• _WHAT YOU NEED TO DO_
What is the number of lines in the entries below that include the word "computer"? Provide the number only.

• _EXTRACTED MATERIAL_
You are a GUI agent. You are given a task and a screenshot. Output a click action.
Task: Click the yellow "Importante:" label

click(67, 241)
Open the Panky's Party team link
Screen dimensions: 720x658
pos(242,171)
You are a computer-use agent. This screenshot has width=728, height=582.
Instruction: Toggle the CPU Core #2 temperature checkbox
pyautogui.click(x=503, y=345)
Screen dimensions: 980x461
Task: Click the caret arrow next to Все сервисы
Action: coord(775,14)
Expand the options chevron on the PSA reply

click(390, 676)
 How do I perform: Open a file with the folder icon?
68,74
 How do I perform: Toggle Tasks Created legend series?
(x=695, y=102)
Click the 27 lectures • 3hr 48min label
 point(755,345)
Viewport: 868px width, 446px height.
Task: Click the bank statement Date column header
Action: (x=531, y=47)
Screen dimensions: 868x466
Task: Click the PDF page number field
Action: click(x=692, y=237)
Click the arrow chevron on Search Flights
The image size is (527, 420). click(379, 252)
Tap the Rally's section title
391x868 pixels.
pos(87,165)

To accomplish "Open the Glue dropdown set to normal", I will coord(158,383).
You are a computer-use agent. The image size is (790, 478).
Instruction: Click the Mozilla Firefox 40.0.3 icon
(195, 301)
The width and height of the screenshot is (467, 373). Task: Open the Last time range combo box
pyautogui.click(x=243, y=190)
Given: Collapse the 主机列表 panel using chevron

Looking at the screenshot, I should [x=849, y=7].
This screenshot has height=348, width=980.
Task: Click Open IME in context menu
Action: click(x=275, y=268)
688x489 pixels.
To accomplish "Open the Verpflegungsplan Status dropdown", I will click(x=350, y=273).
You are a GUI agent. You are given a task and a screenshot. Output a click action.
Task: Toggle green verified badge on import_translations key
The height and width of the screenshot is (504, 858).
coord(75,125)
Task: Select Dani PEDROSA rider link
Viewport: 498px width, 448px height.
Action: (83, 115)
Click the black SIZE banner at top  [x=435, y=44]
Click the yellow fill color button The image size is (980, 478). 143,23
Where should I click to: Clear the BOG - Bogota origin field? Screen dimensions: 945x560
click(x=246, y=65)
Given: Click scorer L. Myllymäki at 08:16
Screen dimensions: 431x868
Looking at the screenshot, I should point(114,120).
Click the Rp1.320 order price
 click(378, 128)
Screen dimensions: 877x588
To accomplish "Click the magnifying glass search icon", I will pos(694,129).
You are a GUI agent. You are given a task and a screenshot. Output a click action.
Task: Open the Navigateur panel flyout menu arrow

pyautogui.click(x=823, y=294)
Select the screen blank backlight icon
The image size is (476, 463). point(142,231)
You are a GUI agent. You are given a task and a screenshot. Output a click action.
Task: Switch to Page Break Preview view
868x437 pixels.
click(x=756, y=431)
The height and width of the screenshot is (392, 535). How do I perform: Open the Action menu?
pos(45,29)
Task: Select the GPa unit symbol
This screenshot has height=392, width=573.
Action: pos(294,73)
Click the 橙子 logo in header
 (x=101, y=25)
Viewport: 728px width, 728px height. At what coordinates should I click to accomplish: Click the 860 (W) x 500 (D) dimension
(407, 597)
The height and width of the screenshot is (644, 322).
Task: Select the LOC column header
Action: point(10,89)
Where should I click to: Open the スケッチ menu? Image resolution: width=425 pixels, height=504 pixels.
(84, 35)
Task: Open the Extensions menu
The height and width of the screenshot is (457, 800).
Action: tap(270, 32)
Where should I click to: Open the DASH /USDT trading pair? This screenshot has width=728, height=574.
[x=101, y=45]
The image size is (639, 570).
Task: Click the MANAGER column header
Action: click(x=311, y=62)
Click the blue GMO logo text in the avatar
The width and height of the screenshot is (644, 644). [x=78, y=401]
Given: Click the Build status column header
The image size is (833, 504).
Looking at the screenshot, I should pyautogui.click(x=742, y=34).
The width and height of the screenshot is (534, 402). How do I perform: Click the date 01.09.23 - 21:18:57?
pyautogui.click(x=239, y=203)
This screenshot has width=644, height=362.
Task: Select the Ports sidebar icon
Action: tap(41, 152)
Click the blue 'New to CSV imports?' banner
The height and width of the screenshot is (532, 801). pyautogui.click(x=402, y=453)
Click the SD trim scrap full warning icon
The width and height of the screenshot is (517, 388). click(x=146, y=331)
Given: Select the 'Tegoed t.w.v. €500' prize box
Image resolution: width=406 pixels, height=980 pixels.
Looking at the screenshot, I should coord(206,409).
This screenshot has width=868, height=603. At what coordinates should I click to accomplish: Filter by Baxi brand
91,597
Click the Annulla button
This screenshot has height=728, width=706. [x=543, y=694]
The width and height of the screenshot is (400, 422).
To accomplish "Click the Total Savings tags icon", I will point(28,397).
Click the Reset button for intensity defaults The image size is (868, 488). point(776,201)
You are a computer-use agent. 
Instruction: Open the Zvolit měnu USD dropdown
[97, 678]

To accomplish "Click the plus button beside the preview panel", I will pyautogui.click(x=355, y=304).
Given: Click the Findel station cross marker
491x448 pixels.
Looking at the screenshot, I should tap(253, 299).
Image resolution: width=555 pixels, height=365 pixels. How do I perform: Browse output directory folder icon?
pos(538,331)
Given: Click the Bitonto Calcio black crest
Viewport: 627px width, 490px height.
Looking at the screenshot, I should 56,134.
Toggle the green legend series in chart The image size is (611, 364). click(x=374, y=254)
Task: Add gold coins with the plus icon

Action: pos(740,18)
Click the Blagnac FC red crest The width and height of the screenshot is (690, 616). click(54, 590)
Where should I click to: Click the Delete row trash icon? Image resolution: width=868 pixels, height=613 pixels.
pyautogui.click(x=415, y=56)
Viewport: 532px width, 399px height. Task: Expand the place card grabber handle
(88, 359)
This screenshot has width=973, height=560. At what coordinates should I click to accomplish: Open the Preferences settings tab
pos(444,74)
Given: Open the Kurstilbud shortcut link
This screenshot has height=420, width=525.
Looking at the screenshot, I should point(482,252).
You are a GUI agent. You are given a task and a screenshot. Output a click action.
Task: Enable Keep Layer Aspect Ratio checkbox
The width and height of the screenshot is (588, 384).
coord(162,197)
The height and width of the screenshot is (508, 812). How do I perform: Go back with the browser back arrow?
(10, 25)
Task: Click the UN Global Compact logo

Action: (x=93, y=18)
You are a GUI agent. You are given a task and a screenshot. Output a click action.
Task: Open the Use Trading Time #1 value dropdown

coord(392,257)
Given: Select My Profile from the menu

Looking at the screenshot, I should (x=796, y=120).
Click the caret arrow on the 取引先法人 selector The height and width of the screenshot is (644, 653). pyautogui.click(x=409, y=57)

• _RESPONSE_
3